Synopses & Reviews
You want to leave a mark, not a blemish. Be a hero, not a spectator. You want to be interesting. (Who doesn't?) But sometimes it takes a nudge, a wake-up call, an intervention! — and a little help. This is where Jessica Hagy comes in. A writer and illustrator of great economy, charm, and insight, she's created
How to Be Interesting, a uniquely inspirational how-to that combines fresh and pithy lessons with deceptively simple diagrams and charts.
Ms. Hagy started on Forbes.com, where she's a weekly blogger, by creating a "How to Be Interesting" post that went viral, attracting 1.4 million viewers so far, with tens of thousands of them liking, linking, and tweeting the article. Now she's deeply explored the ideas that resonated with so many readers to create this small and quirky book with a large and universal message. It's a book about exploring: Talk to strangers. About taking chances: Expose yourself to ridicule, to risk, to wild ideas. About being childlike, not childish: Remember how amazing the world was before you learned to be cynical. About being open: Never take in the welcome mat. About breaking routine: Take daily vacations... if only for a few minutes. About taking ownership: Whatever you're doing, enjoy it, embrace it, master it as well as you can.

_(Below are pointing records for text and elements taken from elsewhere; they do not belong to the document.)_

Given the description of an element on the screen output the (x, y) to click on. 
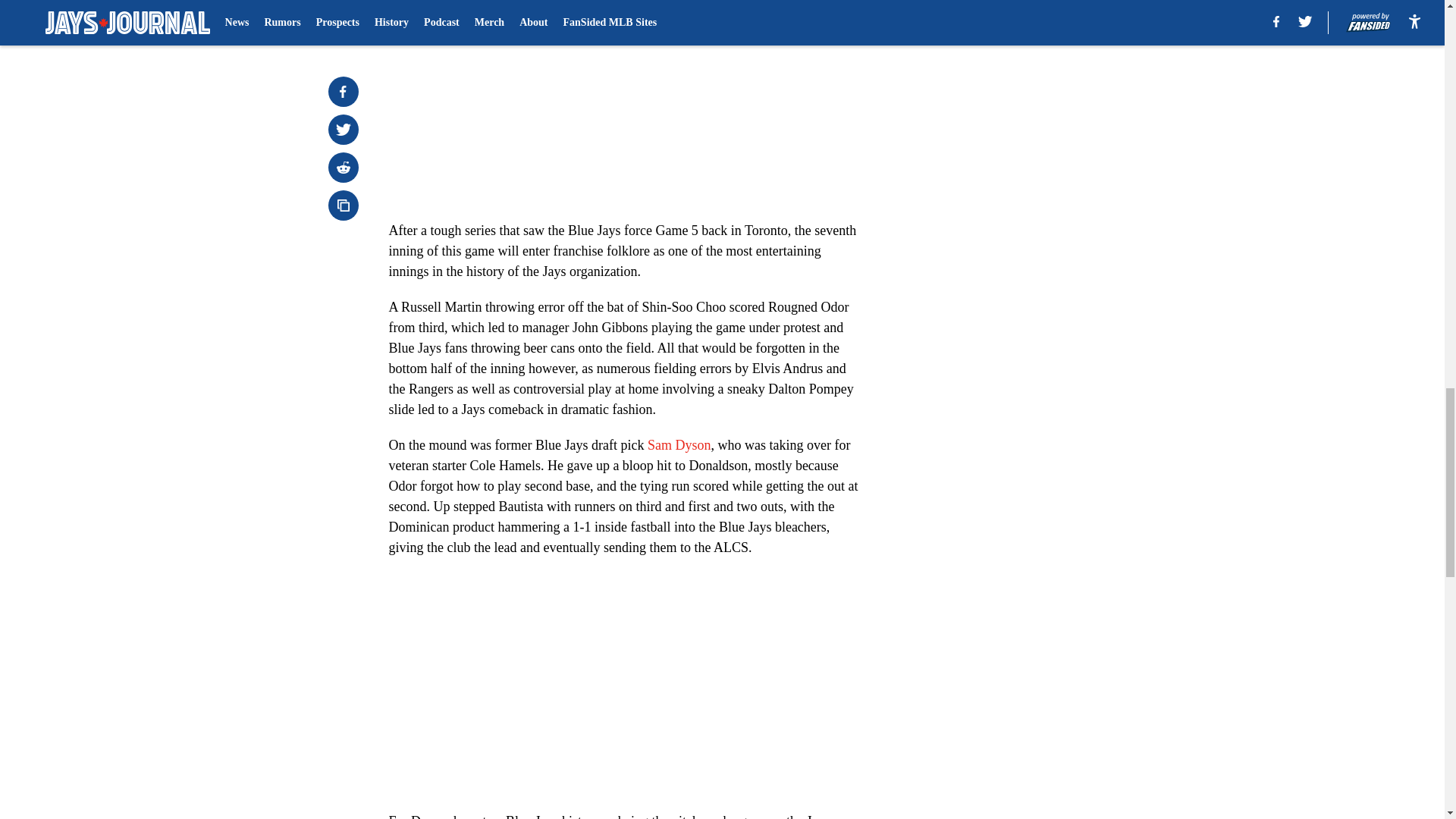
Sam Dyson (679, 444)
Given the description of an element on the screen output the (x, y) to click on. 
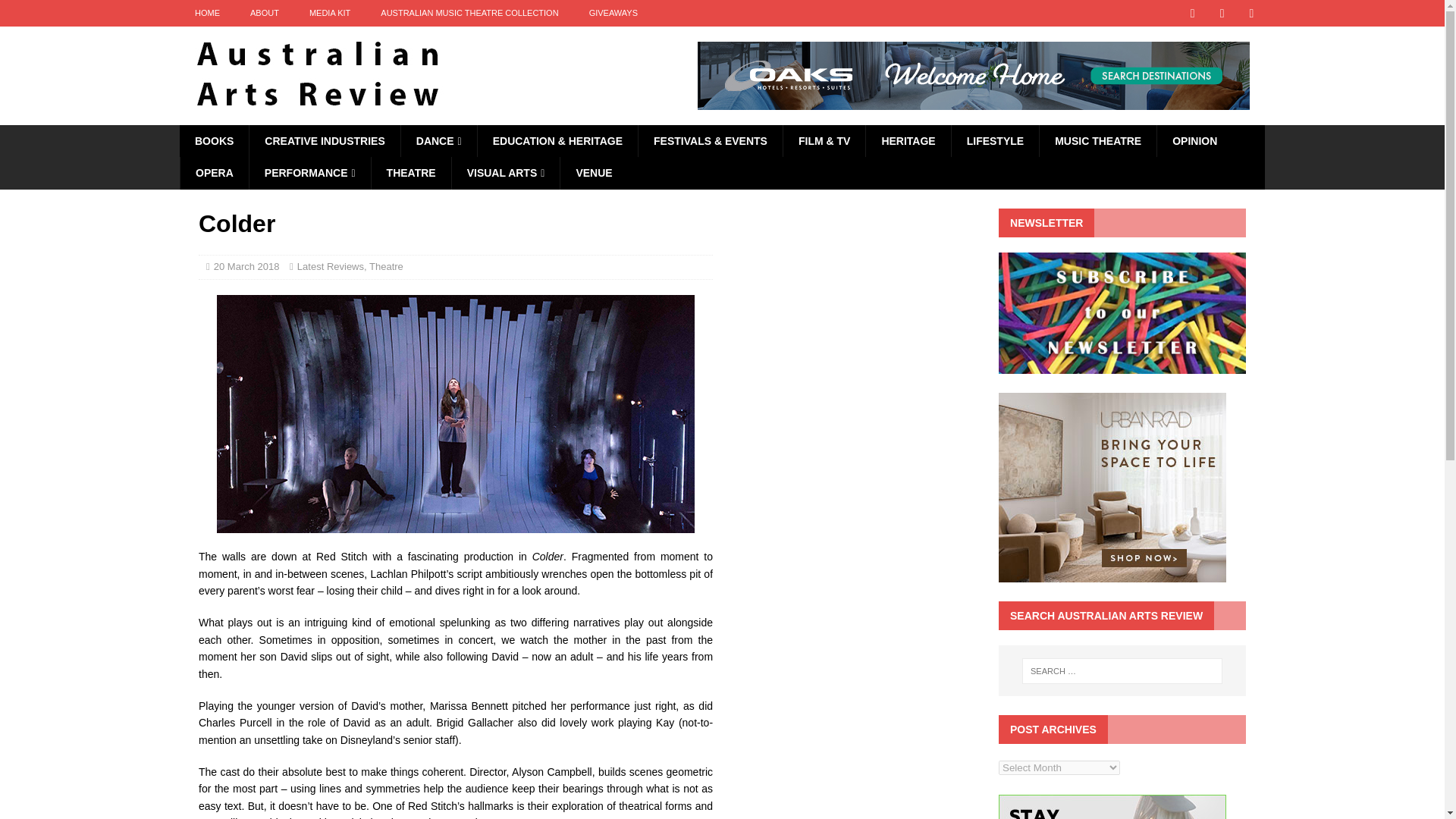
HOME (206, 13)
MEDIA KIT (329, 13)
GIVEAWAYS (612, 13)
ABOUT (264, 13)
AUSTRALIAN MUSIC THEATRE COLLECTION (469, 13)
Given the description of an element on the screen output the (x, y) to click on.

And about growing a pair: If you're not courageous, you're going to be hanging around the water cooler, talking about the guy that actually is.
Synopsis
An inspiring visual guide to a richer life. "If there's a thinker to steal from, it's Jessica Hagy."--Austin Kleon, author of Steal Like an Artist and Newspaper Blackout
How to Be Interesting is passionate, positive, down-to-earth, and irrepressibly upbeat, combining fresh and pithy life lessons, often just a sentence or two, with deceptively simple diagrams and graphs. Each of the book's more than 100 spreads will nudge readers a little bit further out of their comfort zones and into a place where suddenly everything is possible.
It's about taking chance--but also about taking daily vacations. About being childlike, not childish. It's about ideas, creativity, risk. It's about trusting your talents and doing only what you want--but having the courage to get lost and see where the path leads. Because it's what you don't know that's interesting.
About the Author
Jessica Hagy is known for her Webby Award-winning blog Indexed. Her cartoons regularly appear in the New York Times, and she writes a weekly blog for Smithsonian and an online column for Forbes. Ms. Hagy lives in Seattle, Washington.